I'm trying to query all computers that match 2 or more DISTINCT DisplayName fields.

I can get the distinct count:

SecurityAlert
| where ProductName in("Microsoft Defender Advanced Threat Protection")
| where ProviderName == "MDATP"
| mv-expand parsejson(Entities)
|extend Computer = tostring(Entities.HostName)
|summarize dcount(DisplayName) by Computer
|where dcount_DisplayName >= 2
|where Computer <> ""

 

But I want a table that lists out the Computer AND all of the unique DisplayNames for each Computer.

eg:
Host1 - DisplayName1

             DisplayName2

Host2 - DisplayName1

             DisplayName2

 

In Splunk this would simply be: 

| stats values(DisplayName) as DisplayName, dc(DisplayName) by host

 

Thanks for your thoughts.

 

 

8 Replies

@bobsyouruncle While you can write the code to display the information like you want it using some trick IF commands, are you sure you would want the output that way.   If you need to do any sorting the 2nd line would not sort with the 1st line as it doesn't have the computer name in it.

 

If this data is being shown somewhere else, maybe that system could handle the removing of the host name as needed.

Hi Gary,
I'm not sure from your reply what you don't understand.
I just want to group all values from field 2 based on field 1.
As I've shown this is a no brainer in splunk.
If you have some kql examples of this it would be much appreciated.
Thank you.

@bobsyouruncle So do you care if Hist shows in Rows 1 and 2?  If that is not an issue then after you get your host and your displayName, you can concatenate (using the strcat command) and then perform another distinct on the concatenated string.

 

SecurityAlert
| where ProductName in("Microsoft Defender Advanced Threat Protection")
| where ProviderName == "MDATP"
| mv-expand parsejson(Entities)
|extend Computer = tostring(Entities.HostName)

|where Computer <> ""
|summarize dcount(DisplayName) by Computer
|where dcount_DisplayName >= 2

| extend hostdisplay = strcat(Computer," - ",DisplayName)

| distinct hostdisplay

 

Hope this is what you are looking for.

best response confirmed by bobsyouruncle (Contributor)
Solution

@Gary Bushey 

You might also try?

 

SecurityAlert
| where ProductName in("Microsoft Defender Advanced Threat Protection")
| where ProviderName == "MDATP"
| mv-expand parsejson(Entities)
| extend Computer = tostring(Entities.HostName)
| where isnotempty(Computer)
| summarize dcount(DisplayName), make_set(DisplayName) by Computer

@Clive Watson Much better looking code than mine.  How would you do the part where the author only wants those DisplayNames that show up at least twice?  Is it just a matter of setting the dcount(DisplayName) to a variable and then checking that there is at least 2 after that?

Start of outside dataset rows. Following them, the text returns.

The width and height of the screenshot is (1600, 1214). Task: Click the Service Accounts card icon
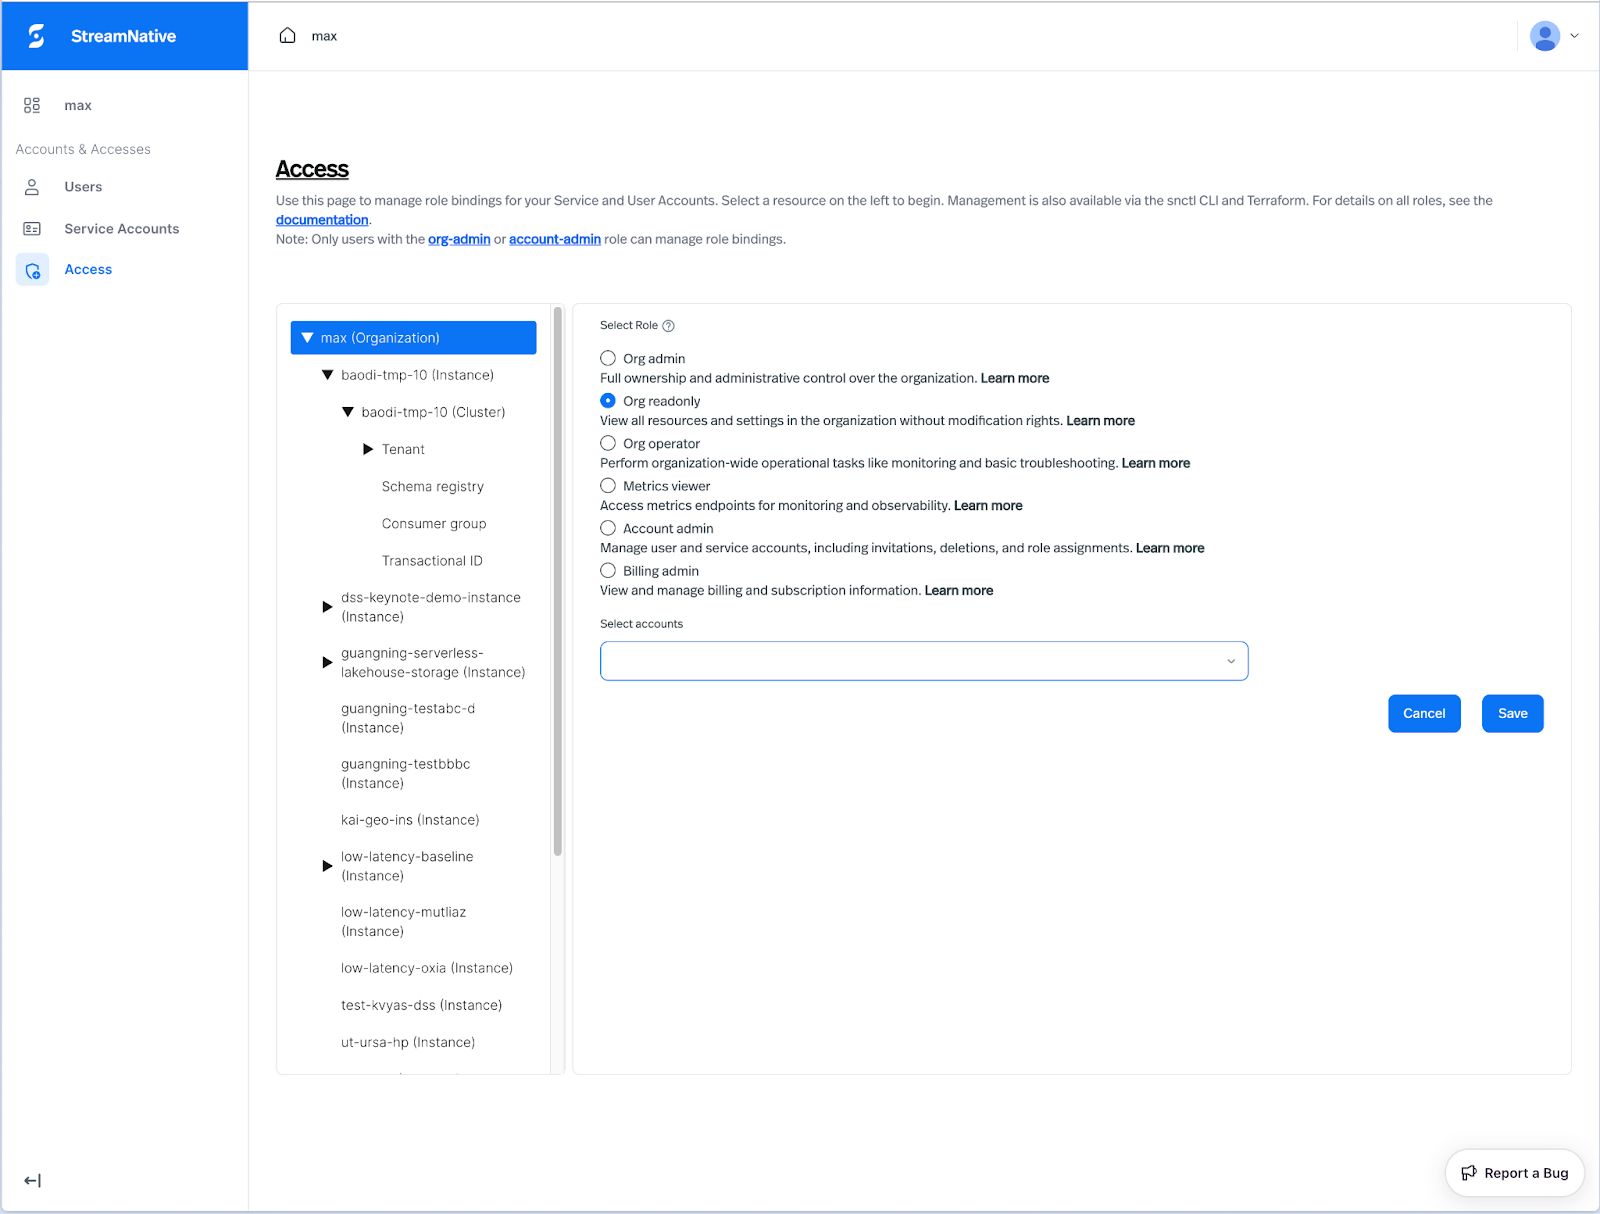point(32,229)
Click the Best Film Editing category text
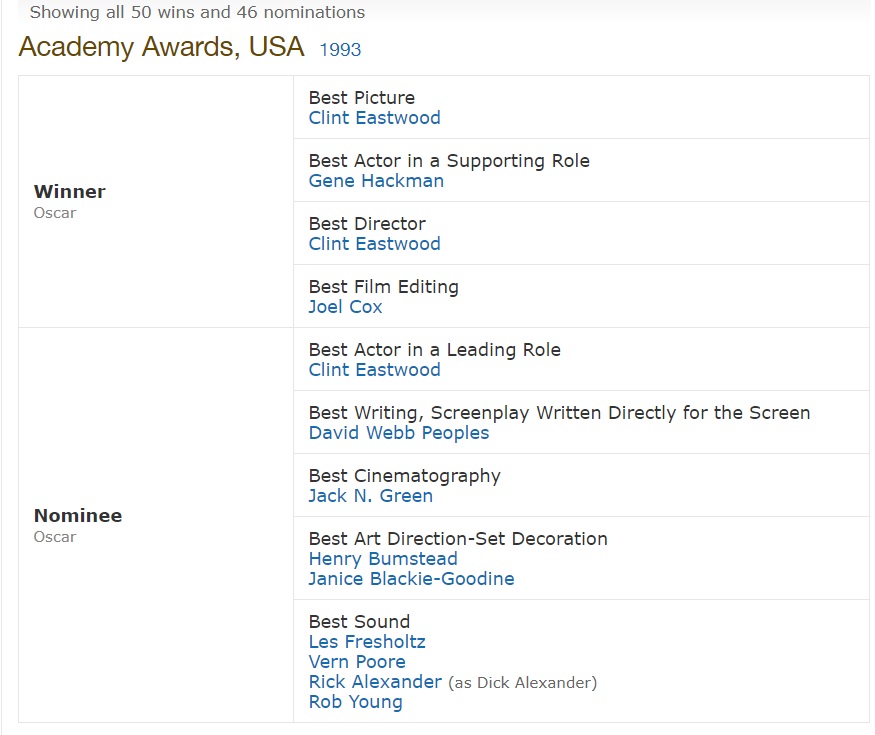Viewport: 875px width, 735px height. click(383, 287)
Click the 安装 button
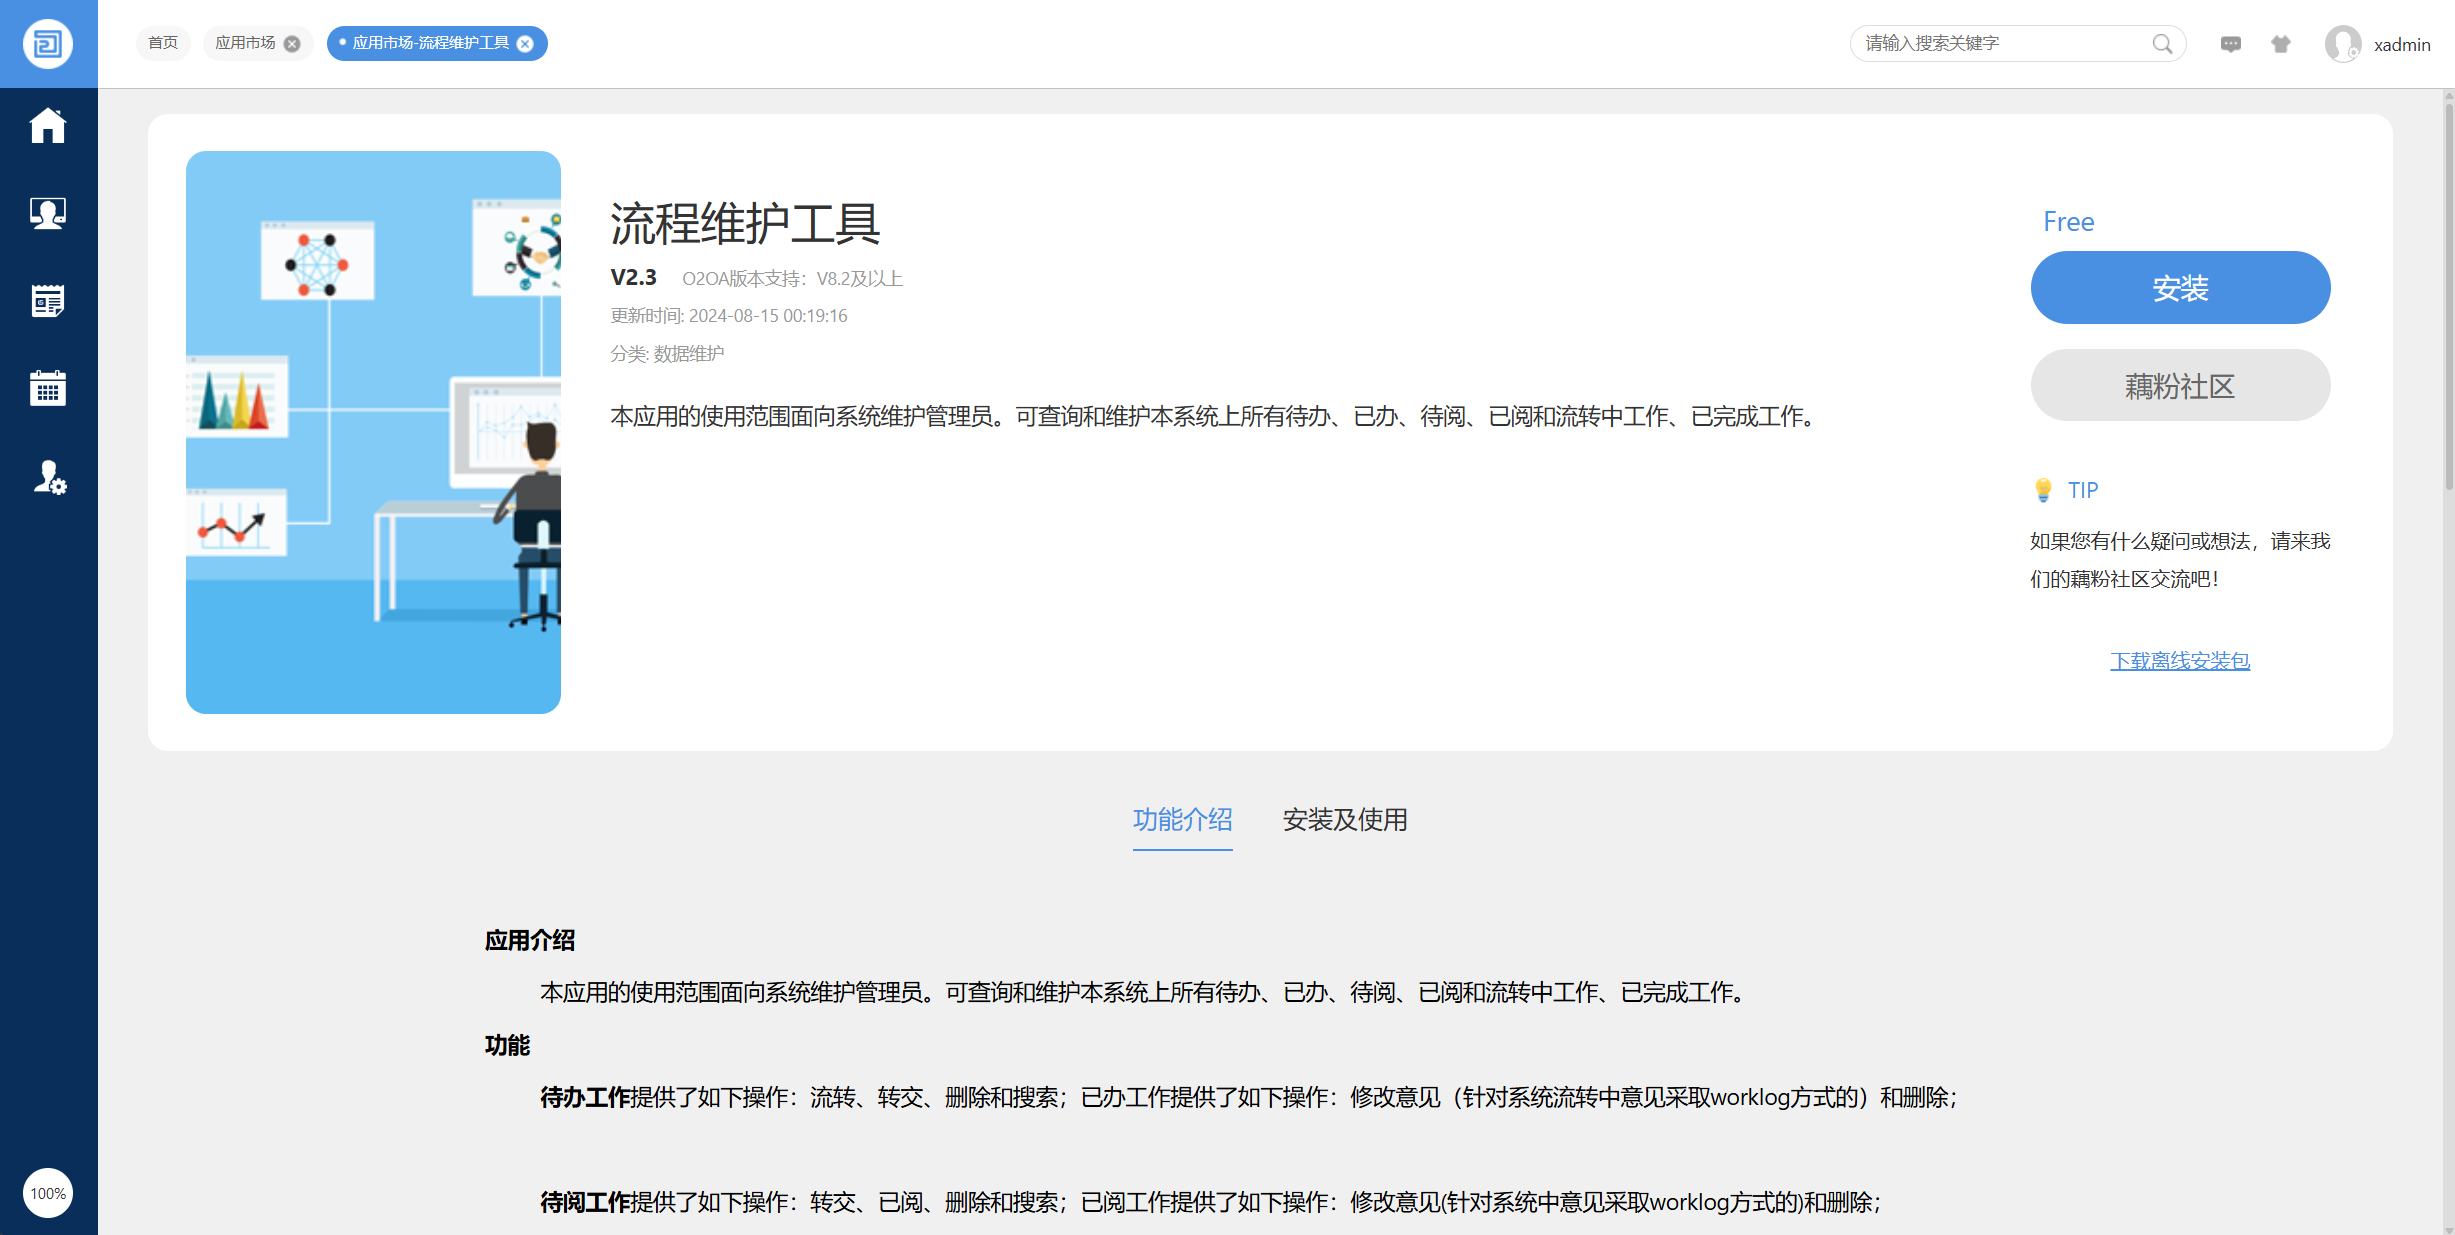Screen dimensions: 2455x1235 (x=2180, y=288)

@Clive Watson , @Gary Bushey  - THANK YOU!:smile:

This is incredibly helpful to me for detecting attackers who have used a variety of exploits on a single host.
I see this pattern all the time on waf, ids, endpoint and it's almost always something interesting.
I just have to change the threshold of dcount(DisplayName) to whatever number I like (usually 3 or higher).
If you have more 'threat' detection type queries I'd LOVE to see them.

@bobsyouruncle 

 

You could maybe add some anomaly detection as well?

// https://docs.microsoft.com/en-us/azure/data-explorer/anomaly-detection#time-series-anomaly-detection
// Anomaly scores above 1.5 or below -1.5 indicate a mild anomaly rise or decline respectively. 
// Anomaly scores above 3.0 or below -3.0 indicate a strong anomaly.
SecurityAlert
| where ProductName in("Microsoft Defender Advanced Threat Protection")
| where ProviderName == "MDATP"
| make-series Trend = count() on TimeGenerated from startofday(ago(90d)) to startofday(ago(0d)) step 1d by DisplayName
| extend (anomalies, score, baseline) = series_decompose_anomalies(Trend, 1.5, -1, 'linefit', 1, 'ctukey', 0.6)
| extend expectedEventCounts=baseline, actualEventCount=Trend, Score = score[-1]
| where Score > 1.5 or Score < -1.5 

  Just comment out the last line or alter it to show what ever anomaly level your are happy with - this will probably needs some tweaking for your use.   
These type of queries, display very nicely in a Azure Workbook (taken from my Workspace Usage report, in the Azure Sentinel Workbooks blade and Github) Screenshot 2021-03-23 171117.jpg

I like it very much, thanks @clive!
I wish we had a channel just for showing hundreds of kql -> viz/output
Very educational.